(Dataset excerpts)
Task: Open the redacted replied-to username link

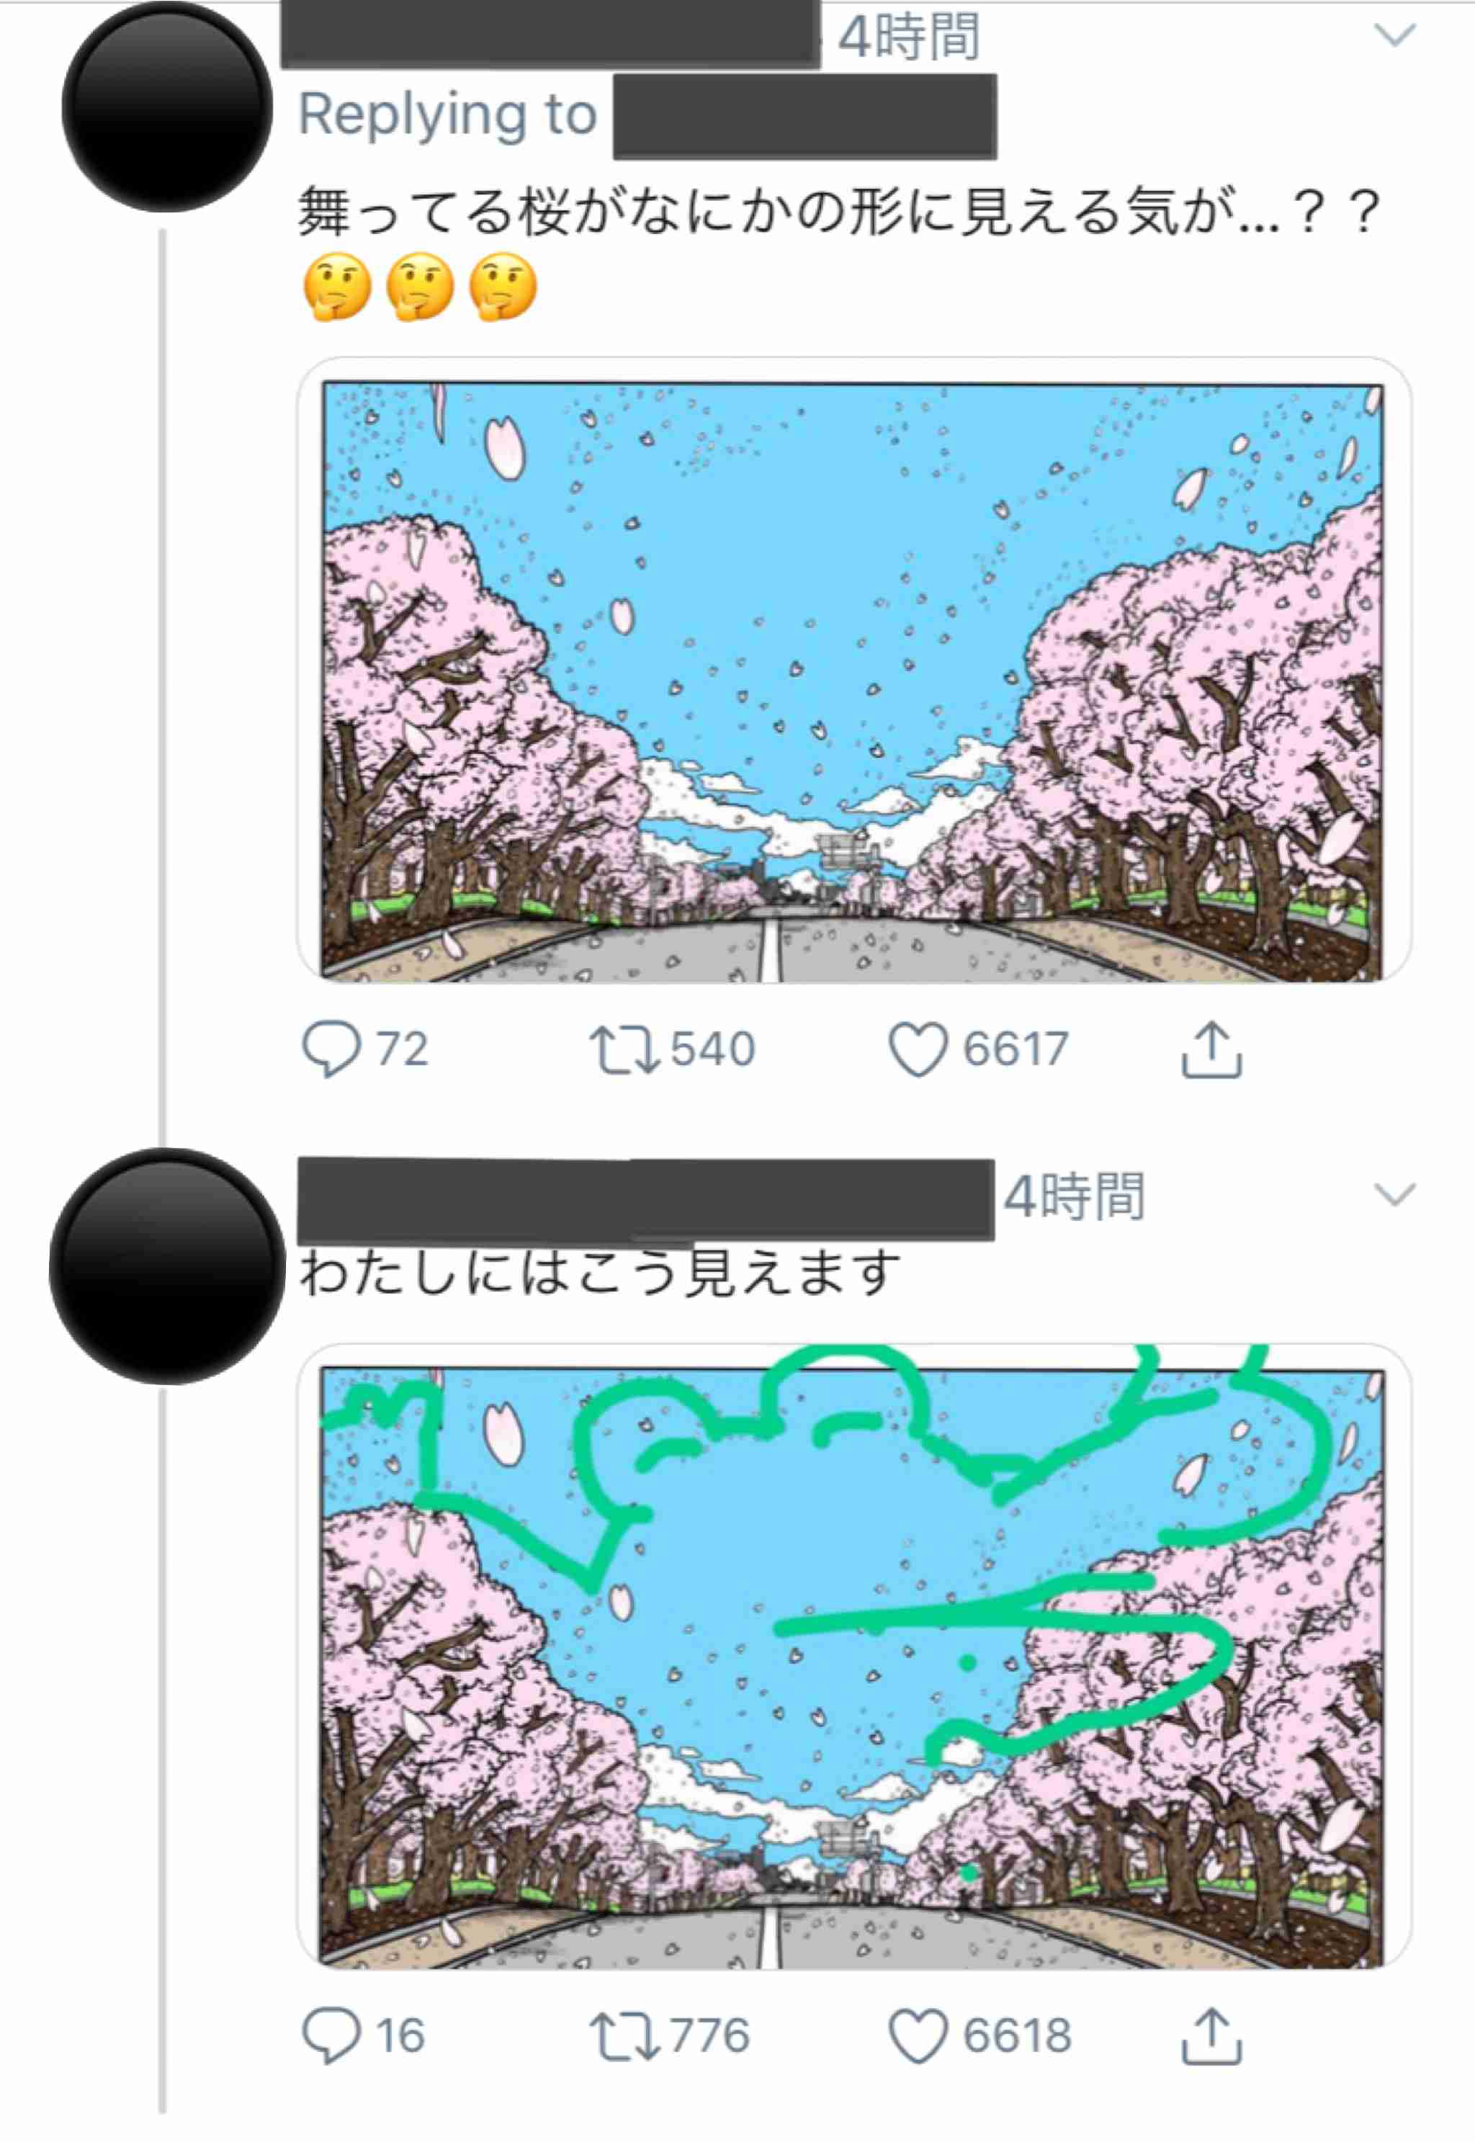Action: pos(804,116)
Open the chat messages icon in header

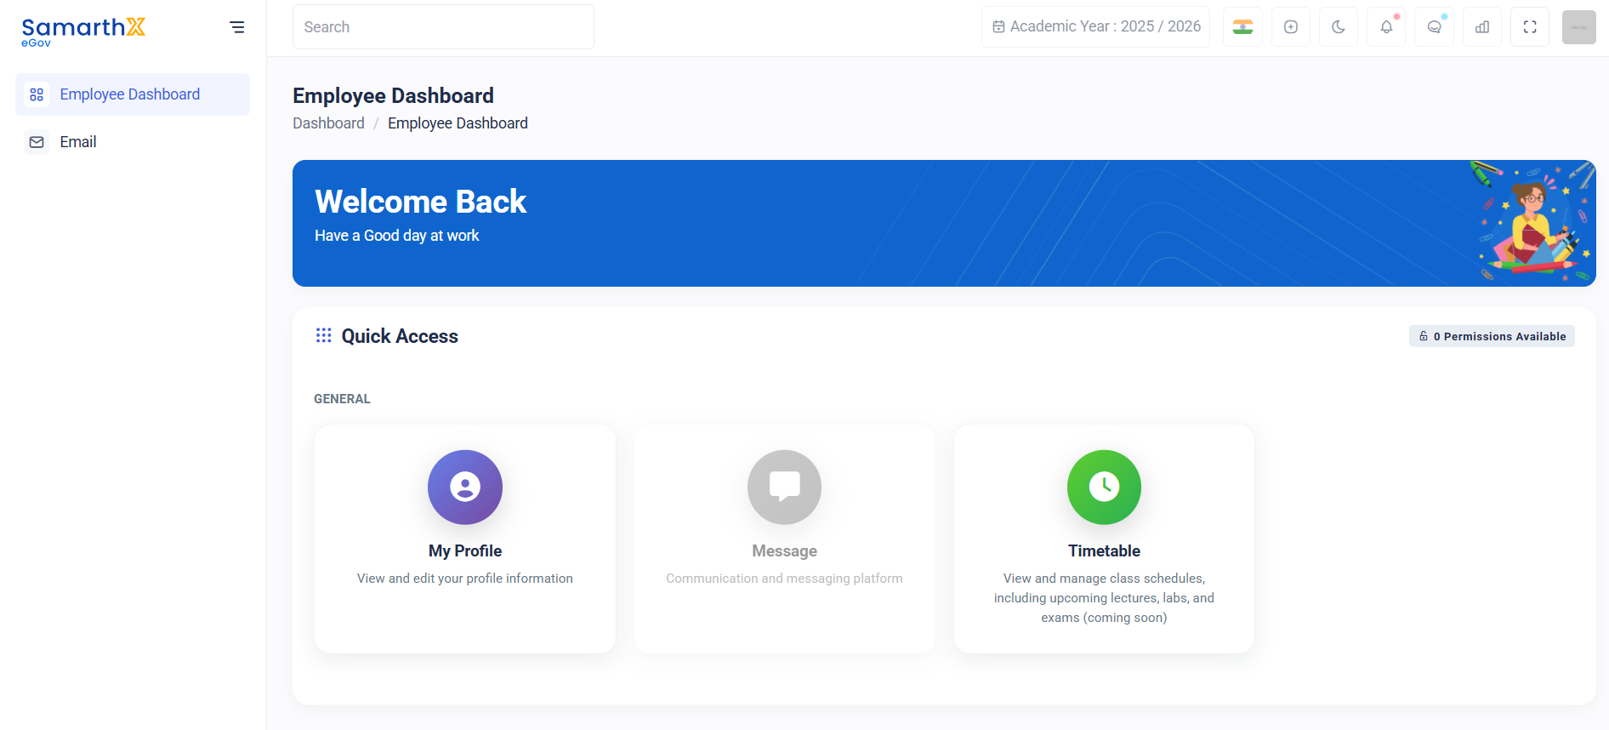[1434, 27]
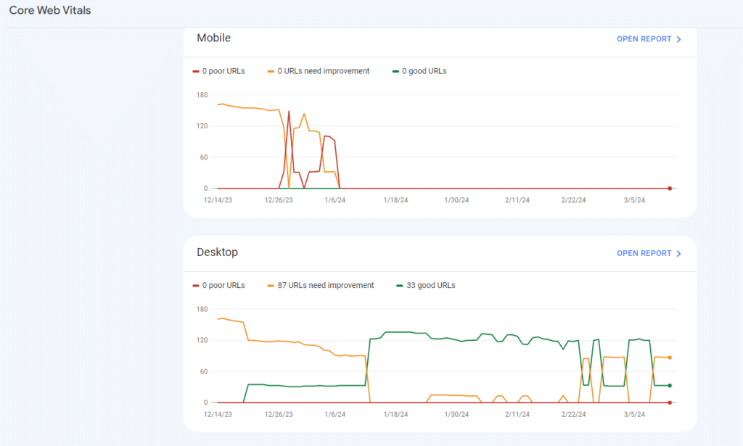Open the Mobile Core Web Vitals report
The height and width of the screenshot is (446, 743).
644,39
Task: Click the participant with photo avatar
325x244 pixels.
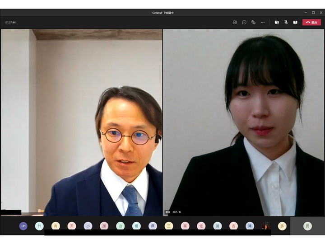Action: click(x=266, y=225)
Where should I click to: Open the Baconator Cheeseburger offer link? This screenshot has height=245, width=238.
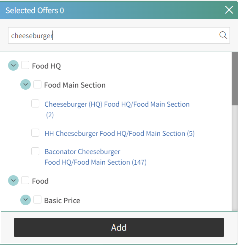(x=96, y=157)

TASK REQUIREMENTS:
Begin at the line that contains "Task: Click the participant with photo avatar" and transcribe exactly, and only, each line through the final line of the data above, both included; the pictures do not go in.

WRITTEN ANSWER:
Task: Click the participant with photo avatar
325x244 pixels.
Action: click(x=266, y=225)
Where should I click to: Open the Baconator Cheeseburger offer link? This screenshot has height=245, width=238.
(x=96, y=157)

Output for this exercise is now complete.